**Problem**
The entries are to be output once more, word for word.

**Material to process**
____

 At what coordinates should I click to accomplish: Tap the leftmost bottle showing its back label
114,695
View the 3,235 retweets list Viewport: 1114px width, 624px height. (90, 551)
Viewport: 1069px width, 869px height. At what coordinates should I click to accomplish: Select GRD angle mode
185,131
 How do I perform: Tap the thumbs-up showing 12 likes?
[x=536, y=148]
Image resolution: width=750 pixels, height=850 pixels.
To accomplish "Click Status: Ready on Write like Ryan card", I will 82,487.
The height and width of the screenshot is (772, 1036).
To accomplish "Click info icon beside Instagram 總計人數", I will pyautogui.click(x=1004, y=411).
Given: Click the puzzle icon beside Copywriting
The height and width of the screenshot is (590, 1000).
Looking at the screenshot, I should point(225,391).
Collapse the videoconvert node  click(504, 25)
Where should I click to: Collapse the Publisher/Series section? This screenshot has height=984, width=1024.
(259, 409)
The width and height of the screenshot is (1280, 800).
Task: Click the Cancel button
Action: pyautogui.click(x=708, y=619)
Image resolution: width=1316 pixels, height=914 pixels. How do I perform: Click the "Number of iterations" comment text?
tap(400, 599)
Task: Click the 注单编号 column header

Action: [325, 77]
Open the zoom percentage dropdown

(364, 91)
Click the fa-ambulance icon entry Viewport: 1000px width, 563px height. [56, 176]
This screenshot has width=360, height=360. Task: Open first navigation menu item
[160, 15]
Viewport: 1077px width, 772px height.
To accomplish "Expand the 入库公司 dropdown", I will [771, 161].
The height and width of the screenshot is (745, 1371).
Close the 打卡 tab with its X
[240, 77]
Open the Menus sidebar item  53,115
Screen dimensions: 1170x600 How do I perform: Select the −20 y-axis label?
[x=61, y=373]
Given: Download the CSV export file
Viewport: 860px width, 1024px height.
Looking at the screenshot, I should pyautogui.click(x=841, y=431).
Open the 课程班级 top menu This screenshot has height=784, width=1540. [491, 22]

____

**Response for this exercise**
 At what coordinates should I click to accomplish: Tap the leftmost bottle showing its back label
114,695
View the 3,235 retweets list Viewport: 1114px width, 624px height. (90, 551)
Viewport: 1069px width, 869px height. At what coordinates should I click to accomplish: Select GRD angle mode
185,131
 How do I perform: Tap the thumbs-up showing 12 likes?
[x=536, y=148]
Image resolution: width=750 pixels, height=850 pixels.
To accomplish "Click Status: Ready on Write like Ryan card", I will 82,487.
The height and width of the screenshot is (772, 1036).
To accomplish "Click info icon beside Instagram 總計人數", I will pyautogui.click(x=1004, y=411).
Given: Click the puzzle icon beside Copywriting
The height and width of the screenshot is (590, 1000).
Looking at the screenshot, I should point(225,391).
Collapse the videoconvert node  click(504, 25)
Where should I click to: Collapse the Publisher/Series section? This screenshot has height=984, width=1024.
(259, 409)
The width and height of the screenshot is (1280, 800).
Task: Click the Cancel button
Action: pyautogui.click(x=708, y=619)
Image resolution: width=1316 pixels, height=914 pixels. How do I perform: Click the "Number of iterations" comment text?
tap(400, 599)
Task: Click the 注单编号 column header

Action: [325, 77]
Open the zoom percentage dropdown

(364, 91)
Click the fa-ambulance icon entry Viewport: 1000px width, 563px height. [56, 176]
This screenshot has width=360, height=360. Task: Open first navigation menu item
[160, 15]
Viewport: 1077px width, 772px height.
To accomplish "Expand the 入库公司 dropdown", I will [771, 161].
The height and width of the screenshot is (745, 1371).
Close the 打卡 tab with its X
[240, 77]
Open the Menus sidebar item  53,115
Screen dimensions: 1170x600 How do I perform: Select the −20 y-axis label?
[x=61, y=373]
Given: Download the CSV export file
Viewport: 860px width, 1024px height.
Looking at the screenshot, I should pyautogui.click(x=841, y=431).
Open the 课程班级 top menu This screenshot has height=784, width=1540. [491, 22]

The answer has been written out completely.